薛仁贵闻言脸色一黑,说到底他不是幽州之人啊!
“哼!我薛仁贵岂是如此小人?”薛仁贵愤怒的摆了摆手,不再多言。
“子烈,怎么说话的?还不快快道歉?”公孙瓒大怒道。
薛仁贵的能力有目共睹,而且薛仁贵岂是那种人,公孙瓒与薛仁贵共处五年,薛仁贵是什么样的人他再清楚不过了。
严刚脸色一黑,无奈道:“薛将军,刚刚是吾昏头了,还请将军不要见怪。”
看着严刚这副吊炸天的表情,薛仁贵真想揍他一顿。
但是这是不可能的。
薛仁贵只得道:“严将军言重了,仁贵岂会见怪。

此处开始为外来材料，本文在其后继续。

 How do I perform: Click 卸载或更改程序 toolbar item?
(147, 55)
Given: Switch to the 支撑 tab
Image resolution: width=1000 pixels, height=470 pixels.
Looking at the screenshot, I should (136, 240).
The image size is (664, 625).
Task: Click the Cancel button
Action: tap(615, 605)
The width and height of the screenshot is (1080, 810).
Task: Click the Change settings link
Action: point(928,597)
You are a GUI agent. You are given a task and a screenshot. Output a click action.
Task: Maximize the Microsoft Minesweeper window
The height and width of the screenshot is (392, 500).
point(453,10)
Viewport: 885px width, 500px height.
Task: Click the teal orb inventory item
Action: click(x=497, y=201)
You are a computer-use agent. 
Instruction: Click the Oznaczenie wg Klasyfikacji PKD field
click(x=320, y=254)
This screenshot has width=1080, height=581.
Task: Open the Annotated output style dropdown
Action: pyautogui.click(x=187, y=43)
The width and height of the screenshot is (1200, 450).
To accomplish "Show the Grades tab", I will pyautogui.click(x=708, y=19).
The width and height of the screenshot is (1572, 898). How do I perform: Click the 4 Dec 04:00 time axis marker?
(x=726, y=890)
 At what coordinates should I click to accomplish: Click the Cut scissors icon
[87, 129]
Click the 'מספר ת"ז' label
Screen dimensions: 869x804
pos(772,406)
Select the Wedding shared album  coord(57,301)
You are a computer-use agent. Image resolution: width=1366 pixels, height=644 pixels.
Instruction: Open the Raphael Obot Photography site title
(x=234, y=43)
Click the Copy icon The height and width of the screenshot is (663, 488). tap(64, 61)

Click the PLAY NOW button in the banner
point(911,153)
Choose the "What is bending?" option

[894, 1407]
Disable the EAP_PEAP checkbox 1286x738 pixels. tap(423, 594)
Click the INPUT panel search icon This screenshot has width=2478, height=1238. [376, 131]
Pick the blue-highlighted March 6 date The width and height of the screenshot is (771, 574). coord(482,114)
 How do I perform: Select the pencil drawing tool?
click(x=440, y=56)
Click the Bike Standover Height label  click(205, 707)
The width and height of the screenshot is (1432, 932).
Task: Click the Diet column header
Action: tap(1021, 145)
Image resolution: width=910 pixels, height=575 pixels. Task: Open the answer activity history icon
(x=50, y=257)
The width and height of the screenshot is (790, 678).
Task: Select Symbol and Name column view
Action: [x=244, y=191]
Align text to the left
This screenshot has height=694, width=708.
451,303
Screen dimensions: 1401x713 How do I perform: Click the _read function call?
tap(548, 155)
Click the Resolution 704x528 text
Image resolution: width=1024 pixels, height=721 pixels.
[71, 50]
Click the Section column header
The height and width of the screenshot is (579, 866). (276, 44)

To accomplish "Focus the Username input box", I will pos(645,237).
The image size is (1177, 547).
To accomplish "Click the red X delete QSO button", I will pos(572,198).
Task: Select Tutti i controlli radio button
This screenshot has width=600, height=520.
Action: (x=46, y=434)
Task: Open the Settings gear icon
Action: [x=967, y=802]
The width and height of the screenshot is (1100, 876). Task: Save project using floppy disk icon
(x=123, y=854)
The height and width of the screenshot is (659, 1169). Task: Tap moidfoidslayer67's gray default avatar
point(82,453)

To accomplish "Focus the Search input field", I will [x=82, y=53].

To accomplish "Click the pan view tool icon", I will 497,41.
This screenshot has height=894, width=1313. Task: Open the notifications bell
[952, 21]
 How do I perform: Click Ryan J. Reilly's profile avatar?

”
“国让,你说呢?”
公孙瓒话锋一转,看向他最信任的人——田豫。
田豫嘛!各方面都不错,无论是统帅,武艺,还是政务,都十分不错。
但是正是因为他什么都懂,因此没有一个十分精通。
也就一流左右的水平,他哪儿看得出来呢。
田豫的心里是赞同薛仁贵与王猛的观点的。
此次连战连捷,薛仁贵与王猛功不可没。
但是他是幽州之人,若是反驳,那高宠几人的脸面往哪儿放?
而且就算攻打邺城败了,在田豫看来也无伤大雅,大不了之后让薛仁贵与王猛全权指挥不就可以了?
“主公,我赞同主公的观点,可战。”
“好!那便战,速速下去准备吧!景略先生留下。”
“末将告退!”
众人出去之后,公孙瓒沉声道:“景略先生以为该战还是不该战?”
王猛当即道:“不可战,战必败无疑。”
“嗯!”公孙瓒深以为然的点了点头。
“必败无疑,那便战。”
“嗯……什么?公孙将军,这是为何?”王猛这就搞不懂了。
公孙瓒也知道战必败无疑,为何还要战?
“景略先生也看到了,我幽州文武的态度,若日后贤弟接管,怕有不服啊!”
“便让他们受一受挫吧!此战我会交给高宠他们全权指挥。”
王猛双目一张,震惊的看着公孙瓒。
公孙瓒考虑的竟然是为了让王旭更好的接管幽州?
“公孙将军,若此战失利,再想挽回局面就难了。”王猛急道。
公孙瓒轻笑了下。
“贤弟会出手的,他不会看着我落败。”
“听闻袁公路派大军支援袁绍,这事景略先生怎么看?”
王猛闻言沉声道:“袁术与袁绍素来不和,我也搞不懂他为何会消耗自己的实力来帮助袁绍,按理说他应该不会出兵才是。”
公孙瓒闻言笑道:“袁术与袁绍是不和,而且袁术素来看不起袁绍,但是景略先生莫要忘了,袁术与袁绍可是亲兄弟。”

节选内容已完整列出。